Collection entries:
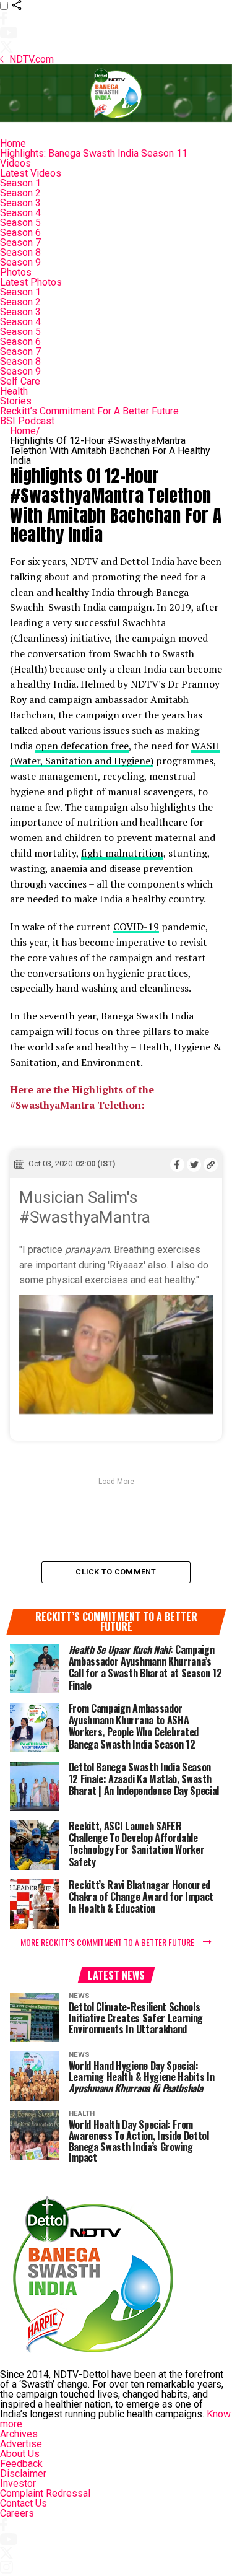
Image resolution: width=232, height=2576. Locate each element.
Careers (17, 2513)
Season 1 (20, 183)
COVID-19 (136, 926)
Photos (16, 272)
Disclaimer (23, 2473)
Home (13, 143)
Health (14, 391)
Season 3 (20, 203)
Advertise (21, 2444)
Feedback (21, 2463)
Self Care (20, 381)
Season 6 (20, 232)
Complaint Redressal (45, 2493)
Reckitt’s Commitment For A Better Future (89, 411)
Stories (16, 401)
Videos (15, 163)
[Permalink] (211, 1164)
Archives (19, 2434)
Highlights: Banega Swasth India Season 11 (93, 153)
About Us (20, 2454)
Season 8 (20, 252)
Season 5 (20, 223)
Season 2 (20, 193)
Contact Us (23, 2503)
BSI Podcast (27, 421)
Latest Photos (31, 282)
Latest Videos (30, 173)
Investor (18, 2483)
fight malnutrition (122, 853)
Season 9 (20, 262)
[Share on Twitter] (194, 1164)
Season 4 (20, 213)
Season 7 (20, 242)
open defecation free (82, 746)
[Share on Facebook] (177, 1164)
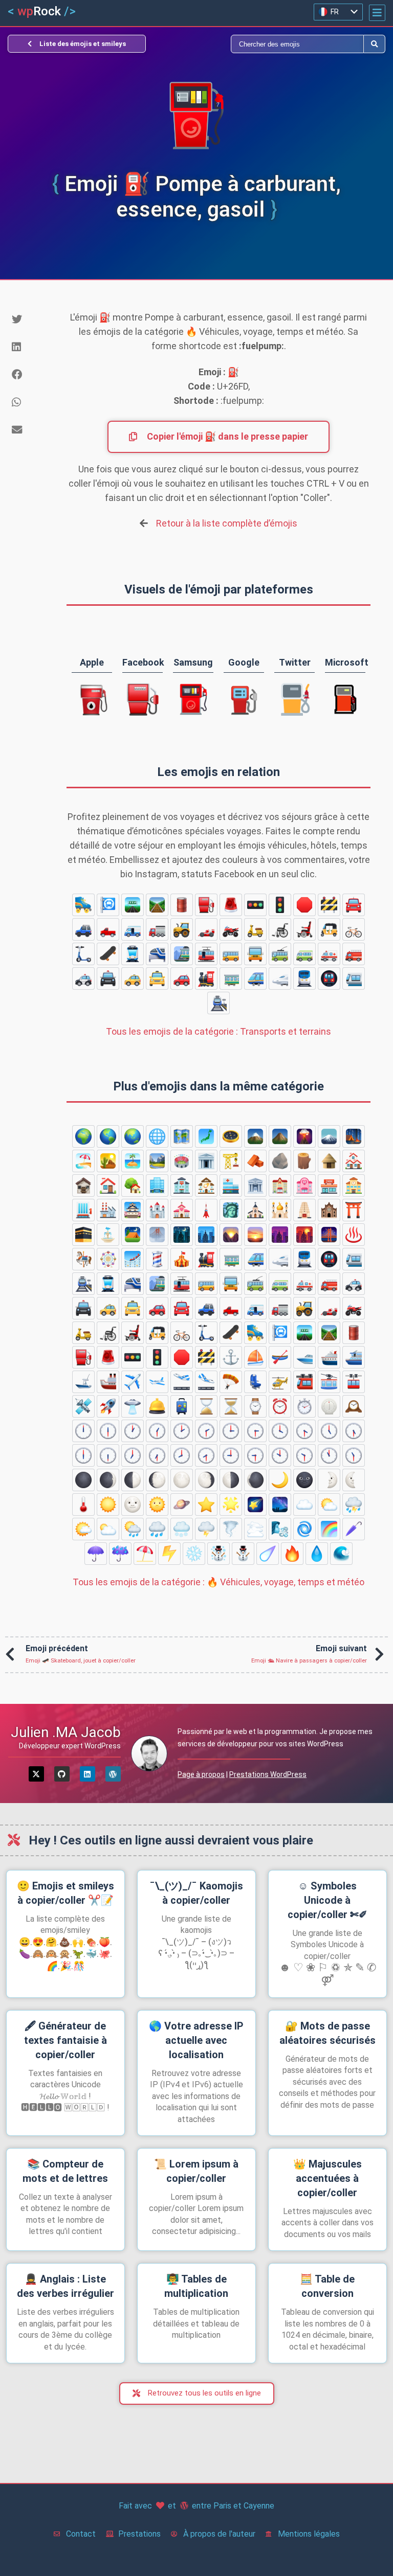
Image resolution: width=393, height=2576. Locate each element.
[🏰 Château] (157, 1210)
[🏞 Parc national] (157, 1161)
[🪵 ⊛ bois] (304, 1161)
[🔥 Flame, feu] (292, 1553)
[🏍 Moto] (231, 929)
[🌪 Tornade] (231, 1529)
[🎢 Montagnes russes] (132, 1259)
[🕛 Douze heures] (83, 1431)
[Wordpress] (113, 1774)
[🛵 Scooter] (255, 929)
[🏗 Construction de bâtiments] (231, 1161)
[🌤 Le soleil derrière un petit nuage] (83, 1529)
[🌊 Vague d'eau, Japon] (341, 1553)
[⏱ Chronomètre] (304, 1406)
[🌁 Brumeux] (157, 1234)
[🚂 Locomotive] (206, 978)
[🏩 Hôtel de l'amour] (304, 1185)
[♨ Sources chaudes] (353, 1234)
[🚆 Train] (304, 978)
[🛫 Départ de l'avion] (181, 1382)
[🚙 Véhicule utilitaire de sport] (83, 929)
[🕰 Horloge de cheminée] (353, 1406)
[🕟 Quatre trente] (304, 1431)
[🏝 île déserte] (132, 1161)
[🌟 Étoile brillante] (231, 1504)
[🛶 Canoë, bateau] (280, 1357)
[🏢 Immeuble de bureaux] (157, 1185)
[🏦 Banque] (255, 1185)
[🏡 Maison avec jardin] (132, 1185)
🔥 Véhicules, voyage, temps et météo (218, 1582)
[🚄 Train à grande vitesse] (255, 978)
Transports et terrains (218, 1031)
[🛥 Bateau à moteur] (83, 1382)
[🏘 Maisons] (353, 1161)
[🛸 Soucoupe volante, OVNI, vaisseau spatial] (132, 1406)
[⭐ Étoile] (206, 1504)
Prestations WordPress (268, 1774)
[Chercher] (280, 44)
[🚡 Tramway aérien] (353, 1382)
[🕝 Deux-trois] (206, 1431)
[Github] (62, 1774)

#### Task to complete
Beginning with the line that has "Complaint Redressal (45, 2493)" and ending with the line that has "Season 7 (20, 242)", set down the lines above exactly and include no others.

#### Solution to the problem
Complaint Redressal (45, 2493)
Reckitt’s Commitment For A Better Future (89, 411)
Stories (16, 401)
Videos (15, 163)
[Permalink] (211, 1164)
Archives (19, 2434)
Highlights: Banega Swasth India Season 11 (93, 153)
About Us (20, 2454)
Season 8 (20, 252)
Season 5 (20, 223)
Season 2 (20, 193)
Contact Us (23, 2503)
BSI Podcast (27, 421)
Latest Photos (31, 282)
Latest Videos (30, 173)
Investor (18, 2483)
fight malnutrition (122, 853)
Season 9 (20, 262)
[Share on Twitter] (194, 1164)
Season 4 (20, 213)
Season 7 (20, 242)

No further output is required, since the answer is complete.